Pendant quelques années le seigneur et les bourgeois de Solliès vécurent dans les meilleurs termes. Ils se ménageaient réciproquement. Il y eut même un moment où la protection de Palamèdes de Forbin, fit obtenir gain de cause à la communauté de Solliès contre le commandeur de Saint-Jean de Jérusalem, co-seigneur, pour un quart, du bourg et du territoire. Le bailli du commandeur avait assigné la communauté devant la cour de Rome pour avoir paiement d'une dette contestée par les habitants. Le roi René, sur la plainte de ces derniers, appuyés par le seigneur Palamèdes de Forbin, cassa cette procédure et interdit aux chevaliers de Saint-Jean de Jérusalem de distraire les habitants de Solliès de leurs juges ordinaires. 28 mars 1479.

Après la mort du roi René, 10 juillet 1480, et celle de son neveu, Charles III d'Avignon, 11 décembre 1481, la Provence fut réunie à la France. Palamèdes de Forbin, qui avait été l'agent de Louis XI dans cette affaire, fut nommé gouverneur de la nouvelle province. Disgracié en 1483, par le successeur de Louis XI, Palamèdes se retira à Solliès, où sa mauvaise humeur se fit sentir par des abus de pouvoir. Ses vassaux perdant patience, et comprenant du reste que le moment était venu d'entrer en lutte, se révoltèrent contre ses prétentions exagérées et l'amenèrent à composition. Il transigea. Mais, encouragés par le succès de leurs premiers efforts, les vassaux n'exécutèrent pas les clauses du traité, et après divers troubles, M. de Forbin dût consentir à une nouvelle transaction. 7 octobre 1493.

Les griefs des habitants de Solliés étaient ceux-ci: « 1° Le seigneur, disaient-ils, usant d'un droit rigoureux, détient diverses propriétés confisquées par lui sans pitié ni miséricorde, sous prétexte de commise ; 2° il fait plusieurs criées tandis que son droit ne lui en permet qu'une seule par an ; 3° il s'immisce dans l'élection et la nomination des syndics et autres officiers communaux et il ne leur permet pas de régler entre eux leurs propres dépenses, ce qui est une atteinte aux coutumes et libertés de la commune ; 4° il augmente sans cesse ses réserves dans la forêt, au grand préjudice de la communauté et sans y avoir le moindre droit ; 5° enfin, sous prétexte de l'hommage prêté par les habitants, il soulève une foule de procès et veut ensuite leur faire supporter les frais de ces procès provoqués par lui. »

Le seigneur de son côté protestait de ses bonnes intentions, jurant de n'avoir jamais fait et ne vouloir jamais rien faire qui fut contraire au droit et à l'honnêteté. « Dicebat magnifiais ipse nihil in cisdem fecisse, facere de presenti aut in futurum velle facere contra debitum juris et honestatis. »

On ne se fia pas à sa parole et on mit pour condition expresse, qu'en cas de contravention aux articles du traité, il paierait chaque fois une somme de 1000 florins.

* * * * * * *

■ Consigne
Résumez en deux phrases l'extrait sur les seigneurs de Solliès.

■ Données extraites
* * * * * * *

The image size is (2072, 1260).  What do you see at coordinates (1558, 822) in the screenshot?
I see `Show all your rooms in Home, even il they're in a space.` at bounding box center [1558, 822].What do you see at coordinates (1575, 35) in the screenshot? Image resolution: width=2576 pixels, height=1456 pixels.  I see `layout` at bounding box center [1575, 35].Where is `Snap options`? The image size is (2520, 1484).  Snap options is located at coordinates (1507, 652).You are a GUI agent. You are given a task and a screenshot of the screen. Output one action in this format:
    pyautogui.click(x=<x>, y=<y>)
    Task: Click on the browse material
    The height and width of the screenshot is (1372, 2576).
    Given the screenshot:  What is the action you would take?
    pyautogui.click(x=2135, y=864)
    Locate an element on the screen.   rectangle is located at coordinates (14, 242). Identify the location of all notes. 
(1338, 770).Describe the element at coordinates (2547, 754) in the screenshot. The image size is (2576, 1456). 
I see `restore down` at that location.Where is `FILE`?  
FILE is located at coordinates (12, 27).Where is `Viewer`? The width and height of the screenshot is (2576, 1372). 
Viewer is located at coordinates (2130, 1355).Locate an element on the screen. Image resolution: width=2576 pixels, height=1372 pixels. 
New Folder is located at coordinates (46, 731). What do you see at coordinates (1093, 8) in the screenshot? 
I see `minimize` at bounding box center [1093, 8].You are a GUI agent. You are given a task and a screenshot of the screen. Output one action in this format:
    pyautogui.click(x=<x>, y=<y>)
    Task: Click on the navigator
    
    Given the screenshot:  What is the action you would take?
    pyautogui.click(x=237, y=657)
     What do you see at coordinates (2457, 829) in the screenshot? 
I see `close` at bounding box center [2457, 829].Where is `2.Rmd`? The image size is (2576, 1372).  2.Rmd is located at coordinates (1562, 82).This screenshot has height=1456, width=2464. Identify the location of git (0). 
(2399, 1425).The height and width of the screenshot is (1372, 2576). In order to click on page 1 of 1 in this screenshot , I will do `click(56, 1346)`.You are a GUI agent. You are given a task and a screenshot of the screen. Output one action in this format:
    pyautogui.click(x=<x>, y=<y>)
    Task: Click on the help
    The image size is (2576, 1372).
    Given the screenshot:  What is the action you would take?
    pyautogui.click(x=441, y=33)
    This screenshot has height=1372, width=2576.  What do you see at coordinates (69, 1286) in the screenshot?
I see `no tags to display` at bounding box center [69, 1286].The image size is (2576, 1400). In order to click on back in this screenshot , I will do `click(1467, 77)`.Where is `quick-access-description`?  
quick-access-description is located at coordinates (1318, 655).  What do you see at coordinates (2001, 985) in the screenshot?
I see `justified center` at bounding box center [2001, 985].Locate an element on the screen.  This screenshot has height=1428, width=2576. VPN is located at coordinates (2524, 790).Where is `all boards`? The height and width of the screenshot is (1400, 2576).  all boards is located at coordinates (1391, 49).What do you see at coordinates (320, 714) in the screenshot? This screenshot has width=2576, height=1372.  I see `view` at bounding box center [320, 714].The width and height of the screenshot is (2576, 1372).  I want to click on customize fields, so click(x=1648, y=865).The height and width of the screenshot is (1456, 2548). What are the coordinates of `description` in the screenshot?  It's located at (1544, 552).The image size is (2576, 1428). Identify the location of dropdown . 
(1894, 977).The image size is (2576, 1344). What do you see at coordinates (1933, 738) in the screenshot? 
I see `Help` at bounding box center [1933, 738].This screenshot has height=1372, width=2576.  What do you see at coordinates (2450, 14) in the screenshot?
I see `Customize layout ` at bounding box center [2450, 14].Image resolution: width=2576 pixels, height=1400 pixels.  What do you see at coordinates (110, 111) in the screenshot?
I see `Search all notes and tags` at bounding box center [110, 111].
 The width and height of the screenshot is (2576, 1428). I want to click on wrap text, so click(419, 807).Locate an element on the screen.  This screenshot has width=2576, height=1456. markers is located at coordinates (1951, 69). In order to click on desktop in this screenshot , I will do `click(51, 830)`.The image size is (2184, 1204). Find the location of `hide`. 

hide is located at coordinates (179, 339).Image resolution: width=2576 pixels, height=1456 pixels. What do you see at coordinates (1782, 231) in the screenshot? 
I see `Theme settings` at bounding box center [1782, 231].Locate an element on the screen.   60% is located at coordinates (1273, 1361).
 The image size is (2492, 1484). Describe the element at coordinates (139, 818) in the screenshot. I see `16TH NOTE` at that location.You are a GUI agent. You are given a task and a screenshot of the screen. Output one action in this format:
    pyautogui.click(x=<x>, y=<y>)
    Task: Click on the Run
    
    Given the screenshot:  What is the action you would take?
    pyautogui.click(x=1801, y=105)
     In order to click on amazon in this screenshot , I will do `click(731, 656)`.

* * * * * * *

■ Exercice corrigé
Après une période d'entente durant laquelle Palamèdes de Forbin appuya la communauté de Solliès contre le commandeur de Saint-Jean de Jérusalem, ce seigneur, disgracié en 1483, se retira à Solliès et y commit des abus de pouvoir qui poussèrent ses vassaux à se révolter. Ceux-ci obtinrent deux transactions, la seconde le 7 octobre 1493, et, ne se fiant pas à ses protestations de bonne foi, imposèrent qu'il paie 1000 florins à chaque contravention au traité.